After the release, they collapsed together, gently kissing. Zeke stroked Eli's hair as he curled up, exhausted, on his grave. Eli faded back into the earth. Zeke stood and looked down at the grave as his form shrunk back into that of an old man, touching his hand where the purple fabric had been. He looked at me and smiled a wry, sad smile. An acknowledgment that they had just shared with me what had never been shared with anyone in life. He leaned against his headstone, elbow resting in the worn swoop of the top of the headstone, settling into a position that I could tell he had been in many times before. He, too, began to fade, first to silver and then simply to nothingness - never taking his eyes off of the earth Eli had sunken into.

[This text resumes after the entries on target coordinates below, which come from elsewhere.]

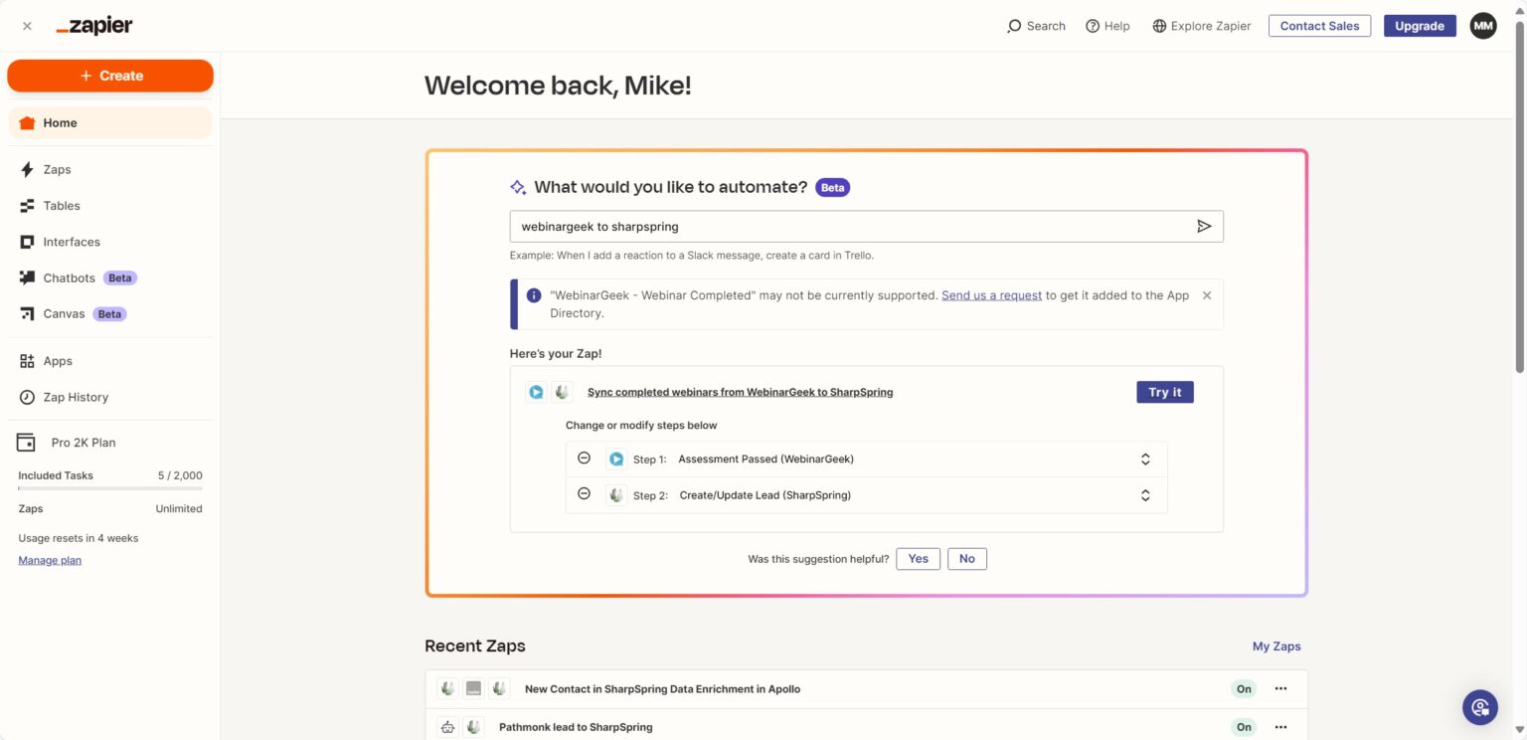Viewport: 1527px width, 740px height.
Task: Open the MM user avatar menu
Action: pyautogui.click(x=1483, y=26)
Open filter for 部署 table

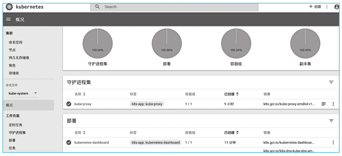point(331,121)
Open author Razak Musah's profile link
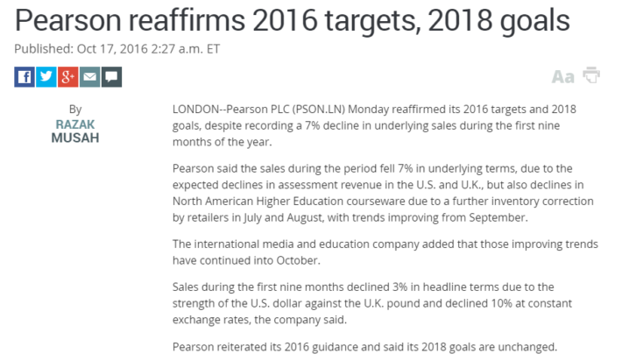Image resolution: width=636 pixels, height=361 pixels. (75, 131)
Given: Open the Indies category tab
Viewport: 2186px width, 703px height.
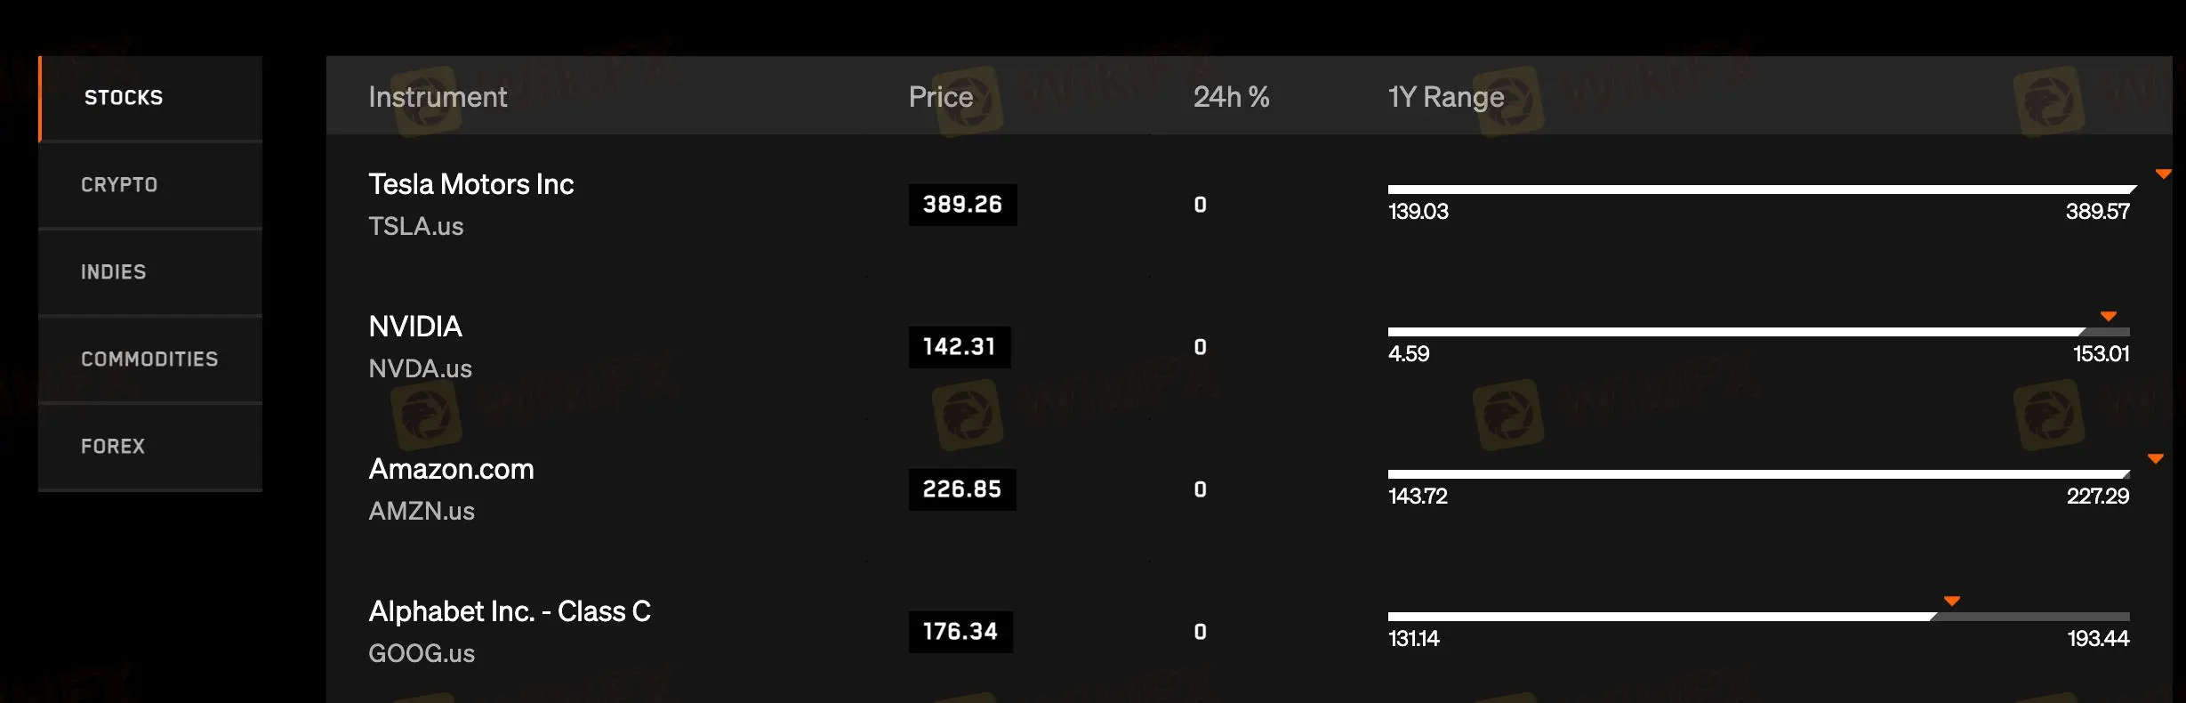Looking at the screenshot, I should click(x=114, y=272).
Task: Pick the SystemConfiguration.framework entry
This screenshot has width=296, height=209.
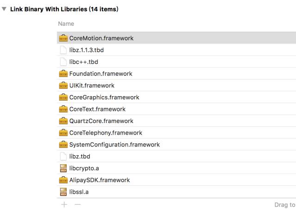Action: (x=177, y=144)
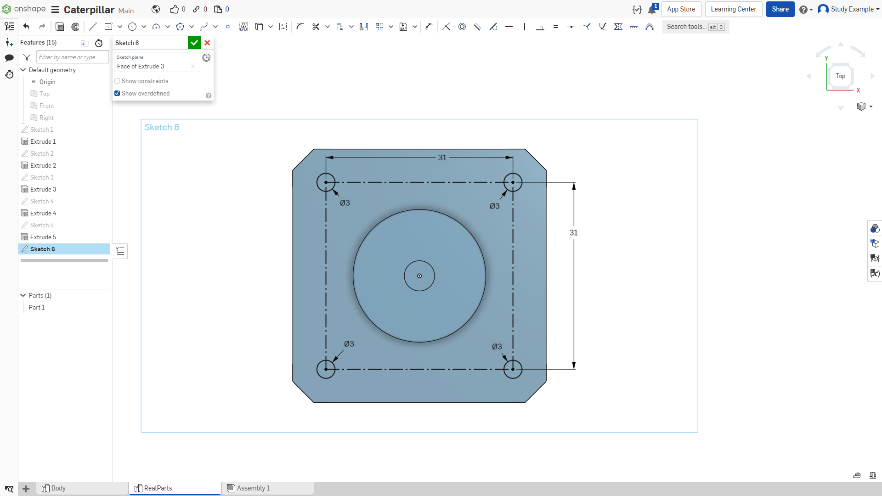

I returned to the headstones the next night and the night after and every night for the next two weeks, but Zeke and Eli never joined me -- never got to see each other again. I tried reading stories -- both Poe and others -- to see if my voice could re-evoke them, but it was all for naught. Legends claim that the veil between life and death is thinnest on All Hallows' Eve, and doors are opened for the spirits to re enter our world. Perhaps they had taken advantage of Samhain's blessings -- perhaps it was all just my imagination running wild -- but as November came and went, it seemed that Eli and Zeke still lay at rest each night, alone.
For several days after Halloween, I had a chill deep within me. I know not what they took from me that evening. But I would gladly pay that unknown price again to allow Eli and Zeke another evening together. Maybe next Halloween the two lovers will once again have a moonlight rendezvous.